The piezoelectric and optical properties of Ca3Ga2Ge4O14 (CGG)-type structure of La3Ga5SiO14 (LGS) , La3Ga5.5Nb0.5O14 (LGN) , and La3Ga5.5Ta0.5O14 (LGT)  compounds have been actively and systematically studied. They have been investigated for bulk acoustic wave (BAW) and surface acoustic wave (SAW) devices for the fabrication of filters with large pass bandwidths and oscillators with a large shift or high-frequency stability [4,5,6,7]. The piezoelectric and dielectric oxide has been applied in the optical field [8, 9]. A promising nonlinear oxide crystal La3Ga5.5Nb0.5O14 (LGN) is proposed and fully characterized in recent years. The mid-infrared spectral range extending from 2 to 6 μm is significant for scientific and technological applications . The phase-matching angles of second-harmonic generation and difference-frequency generation up to 6.5 μm was also measured in the langanate crystal La3Ga5.5Nb0.5O14 (LGN) . Voda et al.  reported that it was used both as a laser and a laser host material.
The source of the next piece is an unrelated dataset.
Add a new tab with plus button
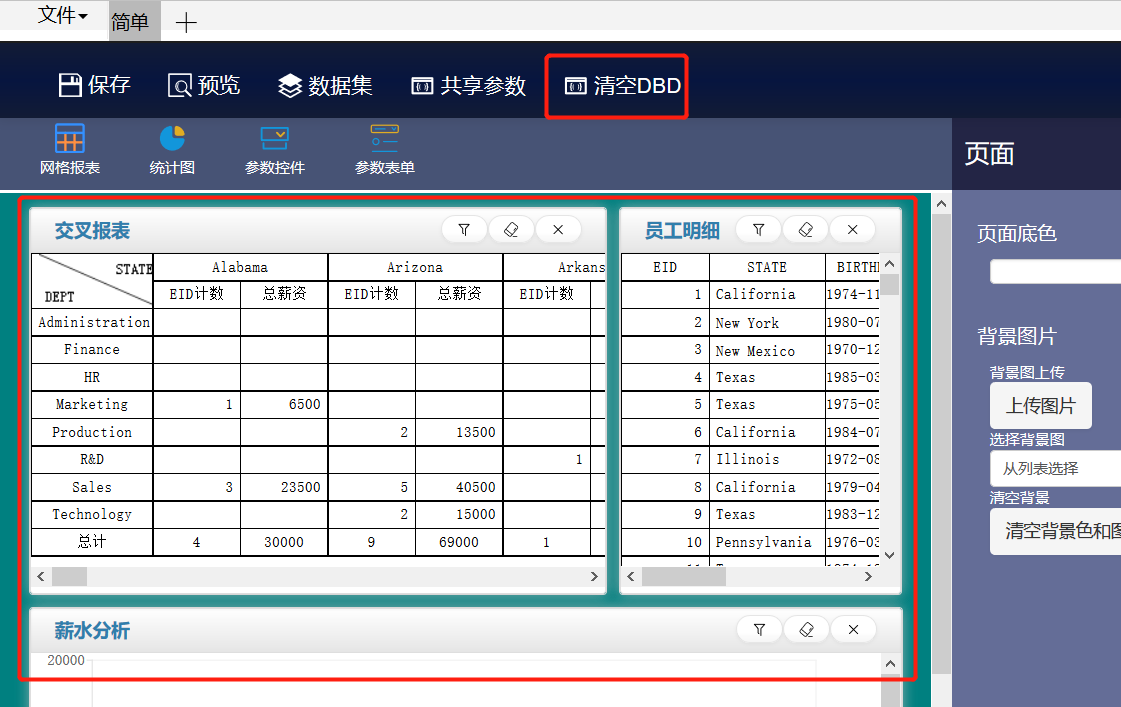coord(186,23)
Nd:La3Ga5.5Nb0.5O14 laser properties of output power and wavelength temperature tuning under laser diode pumping are also verified .
Macroporous materials have porosity ranging from 5 to 90% and pore size ranging more than 100 nm. Macroporous materials have diverse properties like excellent mechanical strength, high thermal conductivity, good chemical resistance, and high thermal shock resistance which led into the industrial applications like filtration for water and gas, thermoelectric convertor, catalytic agent . Due to photonic band gaps, macroporous photonic crystals have been used for advanced applications such as optical communications, light emissions, and gas sensing. Macroporous photonic crystals of different materials can be used in chemical detections, and this led to explore different macroporous materials for gas sensing. Porous ceramics are of great interest due to their numerous potential applications in industries such as catalysis, adsorption and separation, filtration of molten metals or hot gases, refractory insulation of furnaces, and hard tissue repair and engineering .
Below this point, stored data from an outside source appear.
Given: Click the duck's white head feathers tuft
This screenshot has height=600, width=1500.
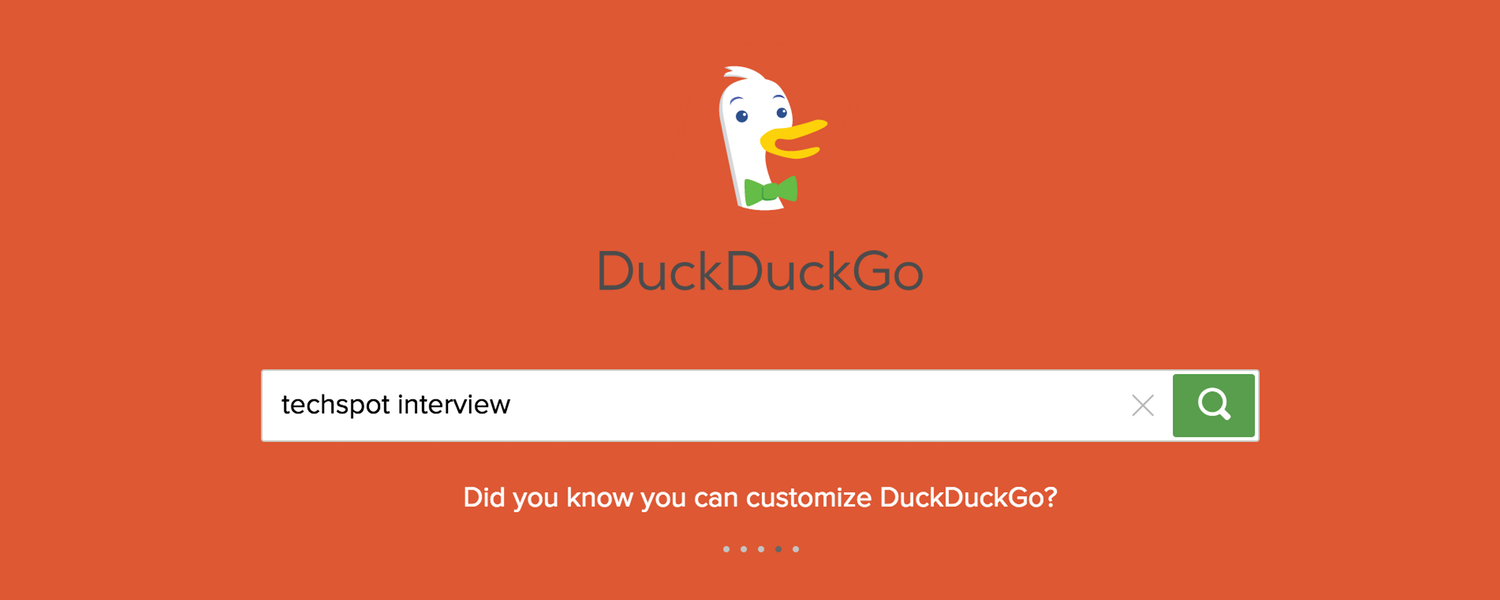Looking at the screenshot, I should pyautogui.click(x=737, y=76).
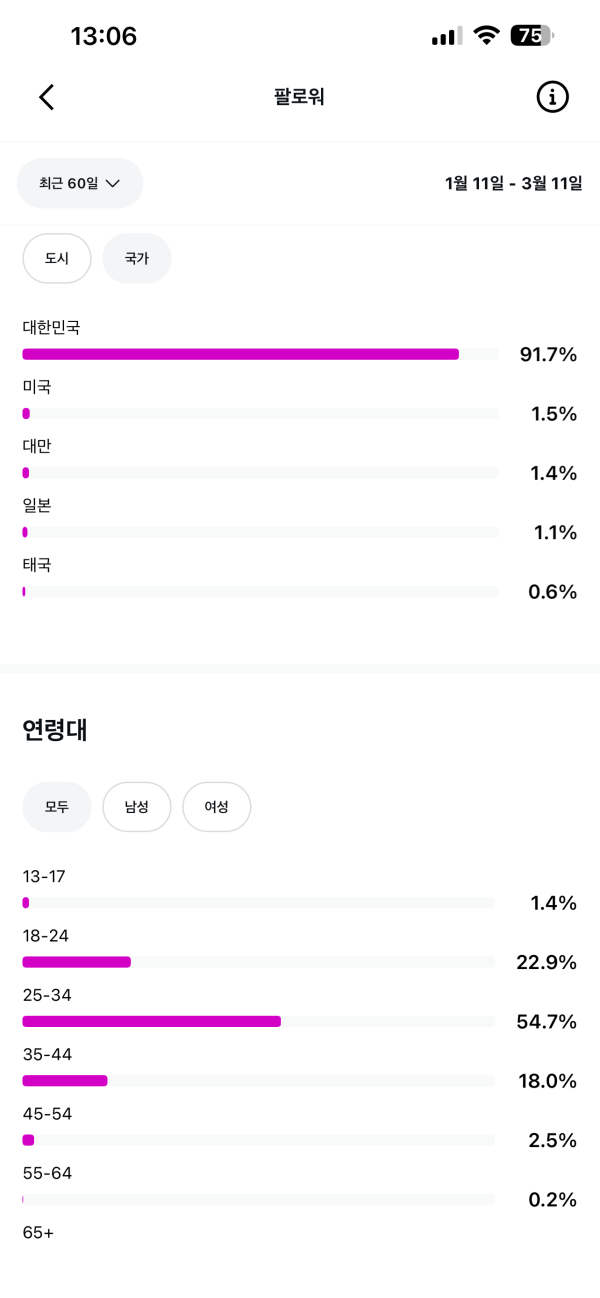This screenshot has height=1298, width=600.
Task: Tap the 연령대 section heading
Action: 55,730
Recently, very few works have been done on LGN-based macroporous ceramic formed by the chemical method. Yu  prepared piezoelectric crystal of La3Ga5.5Nb0.5O14 by using the sol-gel process and examined microstructure analysis. The results have shown that LGN nanoparticles were crystallized in the trigonal crystallographic phase. Kong  studied the growth of single-crystal La3Ga5.5Nb0.5O14 (LGN) by the Czochralski method which requires high temperature such as more than 1500 °C. In our study, macroporous polycrystal was developed by using the Pechini process which requires low temperature such as 800 °C. The polycrystal and the single crystal have the same orthorhombic phase. The main purpose of this work is to use a Pechini process for the preparation of a single-phase La3Ga5.5Nb0.5O14 LGN ceramic with the calciumgallogermanate (CGC-type) structure (trigonal, space group P321) . The major advantage of the Pechini process is that there is a low-temperature processing [19,20,21]. Chemically synthesized ceramic powders often possess better chemical homogeneity and better size control of particle morphology than those produced by the mixed oxide route . Therefore, the optical properties and growth mechanism of LGN macroporous oxide have been investigated in this study.
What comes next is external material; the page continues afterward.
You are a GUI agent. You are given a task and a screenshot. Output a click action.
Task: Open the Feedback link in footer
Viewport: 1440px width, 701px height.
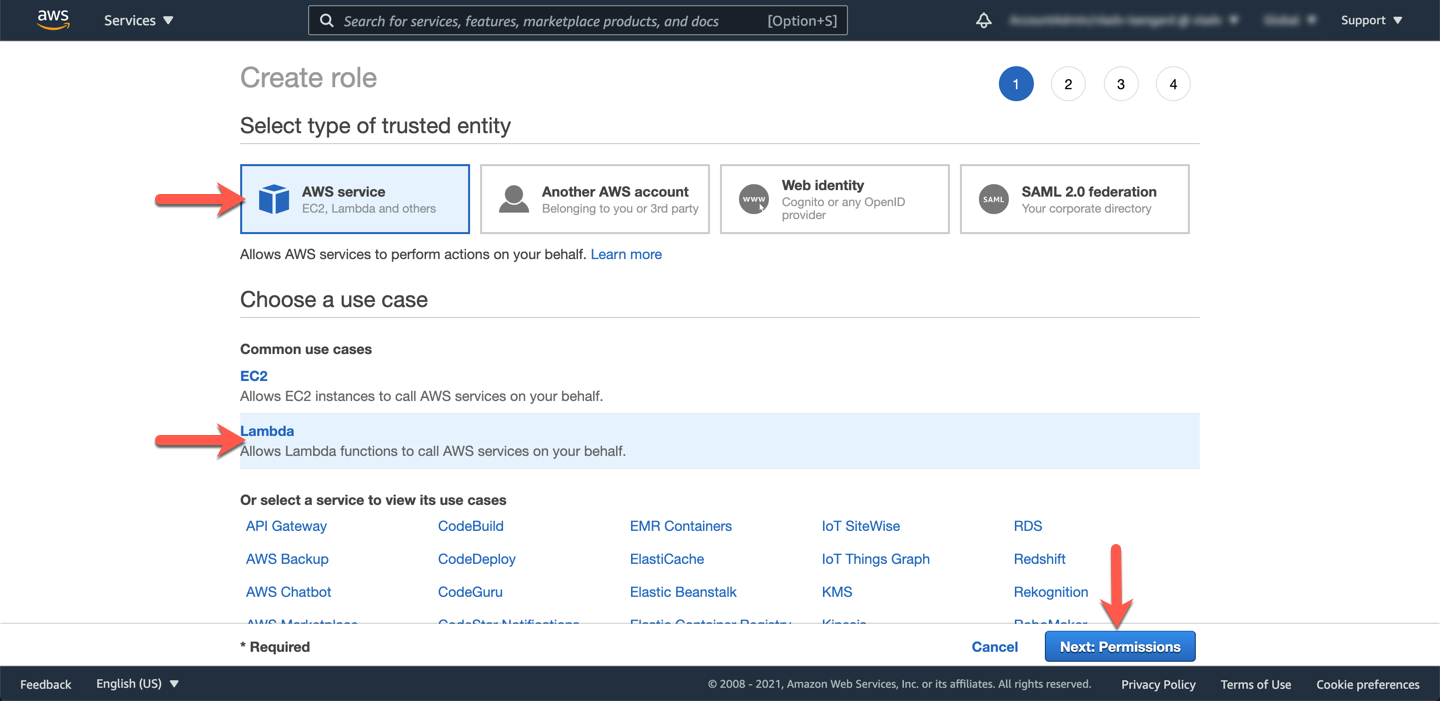pos(46,684)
Lanthanum nitrate La(NO3)3, gallium nitrate Ga(NO3)3, niobium chloride (NbCl5), citric acid anhydrous (CA), and ethylene glycol (EG).
Preparation of La3Ga5.5Nb0.5O14
The La3Ga5.5Nb0.5O14 macroporous ceramics were prepared by the Pechini process using lanthanum nitrate La(NO3)3, gallium nitrate Ga(NO3)3, niobium chloride (NbCl5), citric acid anhydrous (CA), and ethylene glycol (EG). All materials have over 99.9% purities. According to the reaction, niobium ethoxide, Nb(OC2H5)5 synthesis takes place from niobium chloride NbCl5 and ethanol, C2H5OH.
The stoichiometric amount of lanthanum nitrate, gallium nitrate, and niobium ethoxide was dissolved in water. A chelating agent such as citric acid is added to the solution. The molar ratio of citric acid and metal ions used in this process is 2:1. A stabilizing agent such as ethylene glycol is added to the above solution. The precursor containing La, Ga, and Nb were dried in an oven at 120 °C for 24 h, and then, the La3Ga5.5Nb0.5O14 ceramics were obtained after sintering at 600–800 °C for 3 h in air.
The burnout behaviors of powders were analyzed by differential thermal analysis and thermogravimetry analysis (DTA–TGA, PE–DMA 7). The phase identification was performed by X-ray powder diffraction (Rigaku Dmax-33). The morphology and microstructure were examined by transmission electron microscopy (HR-TEM, HF-2000, Hitachi). The excitation and emission spectra were recorded on a Hitachi-4500 fluorescence spectrophotometer equipped with xenon lamp at 300 K and 77 K. The absorption spectra were measured using a Hitachi U-3010 UV–vis spectrophotometer at room temperature.
Results and Discussion
The amorphous compound is subjected to heat treatment to undergo pyrolysis process to become crystalline structure. In this experiment, the possible chemical reactions for the synthesis of La3Ga5.5Nb0.5O3 powders can be expressed as follows:
This precursor powder is heat-treated for about 3 h at 600–800 °C, and the XRD patterns for this temperature are shown in Fig. 1. At 600 °C calcined temperature, the precursor powder has shown its small amount of microcrystal structure. When the temperature raised to 700 °C, decomposition of amorphous powder takes place and it begins to crystallize. When the sintered temperature reaches 800 °C, the precursor powder sample is shown in a single phase which is orthorhombic La3Ga5.5Nb0.5O14 phase (JCPDS file no. 47-0533) where the peaks are identified. This sharper peak shows that the crystalline form of the La3Ga5.5Nb0.5O14 powder. With the increase in temperature, the intensity of the peaks becomes sharper which indicates the crystalline structure of the La3Ga5.5Nb0.5O14 powder.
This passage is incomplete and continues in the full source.